# Kyuubi Attack Hiruzen with Monkey Sage Mode, who is the strongest this hiruzen can take?



## KageLevelFighter567 (Nov 5, 2020)

Hiruzen would be 57 during this, which i woud assume he'd be past his prime, he will have the following abillities :
- Mastery over all Konoha Jutsu (no kekkei genkai, no Flying Thunder God though)
- He can also use Hidden techniques

-Mastery over Genjutsu

- Mastery of all 5 chakra natures

-Mastery of Taijutsu (but not on Gai's level)
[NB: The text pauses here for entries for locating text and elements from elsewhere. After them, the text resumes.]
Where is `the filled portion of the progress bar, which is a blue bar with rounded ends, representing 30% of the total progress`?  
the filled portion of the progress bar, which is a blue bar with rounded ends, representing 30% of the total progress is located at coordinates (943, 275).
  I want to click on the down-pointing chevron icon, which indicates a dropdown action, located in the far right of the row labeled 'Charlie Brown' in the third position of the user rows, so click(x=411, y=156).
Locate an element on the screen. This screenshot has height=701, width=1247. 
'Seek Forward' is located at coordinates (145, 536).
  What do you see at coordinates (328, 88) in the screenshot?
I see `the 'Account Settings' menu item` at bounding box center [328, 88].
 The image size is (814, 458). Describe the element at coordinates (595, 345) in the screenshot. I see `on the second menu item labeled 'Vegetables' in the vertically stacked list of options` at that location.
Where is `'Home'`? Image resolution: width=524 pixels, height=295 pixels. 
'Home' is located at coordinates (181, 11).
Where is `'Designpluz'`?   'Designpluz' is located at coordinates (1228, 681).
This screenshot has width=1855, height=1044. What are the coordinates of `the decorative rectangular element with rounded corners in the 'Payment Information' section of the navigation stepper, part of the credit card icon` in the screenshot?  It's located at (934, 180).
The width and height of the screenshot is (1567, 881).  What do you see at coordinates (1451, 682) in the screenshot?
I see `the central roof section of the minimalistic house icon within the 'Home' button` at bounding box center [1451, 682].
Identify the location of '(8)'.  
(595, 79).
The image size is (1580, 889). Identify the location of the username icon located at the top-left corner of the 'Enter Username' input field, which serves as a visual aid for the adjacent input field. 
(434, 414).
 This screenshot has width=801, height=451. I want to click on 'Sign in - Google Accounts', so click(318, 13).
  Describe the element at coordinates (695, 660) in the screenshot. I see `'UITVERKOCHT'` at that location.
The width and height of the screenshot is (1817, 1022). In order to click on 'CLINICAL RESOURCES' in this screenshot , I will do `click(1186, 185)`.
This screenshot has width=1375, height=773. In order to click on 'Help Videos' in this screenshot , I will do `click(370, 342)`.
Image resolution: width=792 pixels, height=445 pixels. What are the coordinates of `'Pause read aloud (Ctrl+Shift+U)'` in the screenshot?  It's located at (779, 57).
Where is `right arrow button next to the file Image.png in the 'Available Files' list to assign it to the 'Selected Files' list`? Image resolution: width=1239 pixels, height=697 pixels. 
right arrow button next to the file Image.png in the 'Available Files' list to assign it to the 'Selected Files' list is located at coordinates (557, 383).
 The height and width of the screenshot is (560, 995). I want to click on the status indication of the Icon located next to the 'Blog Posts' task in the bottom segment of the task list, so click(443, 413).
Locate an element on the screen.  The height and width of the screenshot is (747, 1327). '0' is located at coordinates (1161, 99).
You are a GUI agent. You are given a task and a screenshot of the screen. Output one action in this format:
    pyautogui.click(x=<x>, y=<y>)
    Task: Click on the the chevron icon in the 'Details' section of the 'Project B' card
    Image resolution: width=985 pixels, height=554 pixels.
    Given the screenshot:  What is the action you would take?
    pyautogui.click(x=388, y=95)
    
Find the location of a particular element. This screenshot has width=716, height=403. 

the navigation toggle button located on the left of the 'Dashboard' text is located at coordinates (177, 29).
(His stats regarding nin,gen and taijutsu are all 5's in the databook, I'm going with the databook in this
scenario)

considering Hiruzen's an old man now (his physical capabilities suck), let's say Sage mode gives Hiruzen enhanced physical strength, speed, stamina, reflexes, perception, and durability. his ninjutsu, genjutsu, and taijutsu will mostly be twice as stronger, He can also sense chakra, nature energy and can also control nature energy.

Who is the strongest character he can take on?

(If it looks like I'm overpowering him to an extent i apologize)


----------



## Djomla (Nov 5, 2020)

Nobody. Everybody else also decide to FANfiction power up.

Reactions: Like 1


----------



## Phenomenon (Nov 9, 2020)

Wrong section.

@EvilMoogle


----------